Le Sénat fait pression sur McGill pour désinvestir des énergies fossiles.

Le mercredi 12 septembre marquait la première réunion de l’année académique 2018–2019 du Sénat de McGill. Celle-ci a permis de présenter quelques comptes rendus, de faire le point sur l’institution ainsi que sur sa place dans le réseau universitaire, mais surtout d’aborder la question du désinvestissement de McGill des énergies fossiles.

Quelques mises à jour

L’incident diplomatique entre le Canada et l’Arabie Saoudite s’étant essoufflé,  Madame Fortier tient à souligner que la situation des étudiants concernés semble être retournée à la normale. « Tout le monde a travaillé dur pour minimiser le plus possible les impacts sur ces étudiants », affirme-t-elle. 222 des 223 étudiant·e·s concerné·e·s sont ainsi revenus pour le semestre d’automne.

La principale mentionne aussi, dans l’attente des prochaines élections provinciales, le 1er octobre, que des réunions avec chacun des chefs de partis ont été planifiées, dans l’optique de maintenir une continuité avec les récentes politiques de subventions universitaires.

Quel rôle pour le Sénat ?

Pendant près d’une heure, des discussions animées. Dans le contexte de la possibilité pour McGill de retirer tous ses investissements dans les énergies fossiles, le Sénat s’interroge sur son rôle dans la prise de cette décision ; en substance, celui-ci n’a pas le pouvoir de trancher, constituant toutefois un des corps politiques les plus importants de McGill.
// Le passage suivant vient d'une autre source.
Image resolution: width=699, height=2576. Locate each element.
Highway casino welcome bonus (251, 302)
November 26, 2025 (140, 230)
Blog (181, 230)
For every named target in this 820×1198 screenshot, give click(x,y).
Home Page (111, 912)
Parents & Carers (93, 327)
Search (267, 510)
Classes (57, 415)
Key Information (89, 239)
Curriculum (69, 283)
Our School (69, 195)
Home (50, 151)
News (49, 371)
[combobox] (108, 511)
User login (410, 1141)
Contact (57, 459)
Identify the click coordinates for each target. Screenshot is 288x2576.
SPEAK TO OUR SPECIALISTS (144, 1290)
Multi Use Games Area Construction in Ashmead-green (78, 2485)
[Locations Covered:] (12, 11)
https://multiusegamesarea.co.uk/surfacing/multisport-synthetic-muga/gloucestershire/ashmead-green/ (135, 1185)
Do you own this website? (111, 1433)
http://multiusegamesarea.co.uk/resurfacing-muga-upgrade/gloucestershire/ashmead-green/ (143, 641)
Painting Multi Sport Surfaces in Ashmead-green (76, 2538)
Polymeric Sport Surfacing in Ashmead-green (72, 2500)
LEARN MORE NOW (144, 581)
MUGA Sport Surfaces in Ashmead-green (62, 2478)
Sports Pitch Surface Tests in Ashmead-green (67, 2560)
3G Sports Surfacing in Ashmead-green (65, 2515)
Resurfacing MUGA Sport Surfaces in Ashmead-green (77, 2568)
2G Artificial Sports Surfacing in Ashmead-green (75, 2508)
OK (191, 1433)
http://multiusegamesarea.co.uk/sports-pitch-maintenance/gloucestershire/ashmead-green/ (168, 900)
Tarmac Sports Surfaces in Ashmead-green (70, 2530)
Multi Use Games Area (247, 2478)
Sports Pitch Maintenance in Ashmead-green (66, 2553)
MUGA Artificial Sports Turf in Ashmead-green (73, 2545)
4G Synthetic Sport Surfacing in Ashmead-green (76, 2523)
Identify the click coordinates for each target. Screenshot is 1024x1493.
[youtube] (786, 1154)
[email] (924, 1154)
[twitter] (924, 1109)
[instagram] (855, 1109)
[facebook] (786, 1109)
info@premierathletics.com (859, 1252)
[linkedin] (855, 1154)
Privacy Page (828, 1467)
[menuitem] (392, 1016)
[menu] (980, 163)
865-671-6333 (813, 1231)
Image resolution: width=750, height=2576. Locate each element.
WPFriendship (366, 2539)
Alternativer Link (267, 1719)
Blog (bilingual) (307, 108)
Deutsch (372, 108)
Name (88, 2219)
Ainsi, le comité directeur (chargé de planifier les discussions du Sénat et les motions qui y seront débattues), pose une question à l’assemblée : « Tenant compte de la division des autorités attribuées au Conseil des gouverneurs et au Sénat, celui-ci devrait-il  […] exprimer une opinion sur un enjeu déjà discuté par le Conseil[…]»? Christopher Manfredi, vice-principal exécutif et vice-principal aux études, y répond négativement ; certains objets entrent dans la juridiction du Conseil et d’autres dans celle du Sénat ; l’un ne devrait pas intervenir pour l’autre. Ici, la question du désinvestissement tombe dans les mains du Conseil. Manfredi affirme que : « Les sénateurs ne devraient pas intervenir, ils n’ont pas l’expertise nécessaire ».

Nous demandons aujourd’hui d’aider à remettre McGill du bon côté (de l’Histoire)

Les répliques fusent ; un représentant de la Faculté d’arts et sciences rappelle qu’au nom de la liberté d’expression le Sénat devrait être en mesure d’exprimer une opinion sur une décision cruciale, qui concerne tout le monde. De plus, un autre sénateur soulève l’opacité de la prise de décision des gouverneurs, leurs sessions étant presque toujours closes. Finalement, la question est posée : le Sénat devrait-il prendre position ? La motion passe, la réponse est oui.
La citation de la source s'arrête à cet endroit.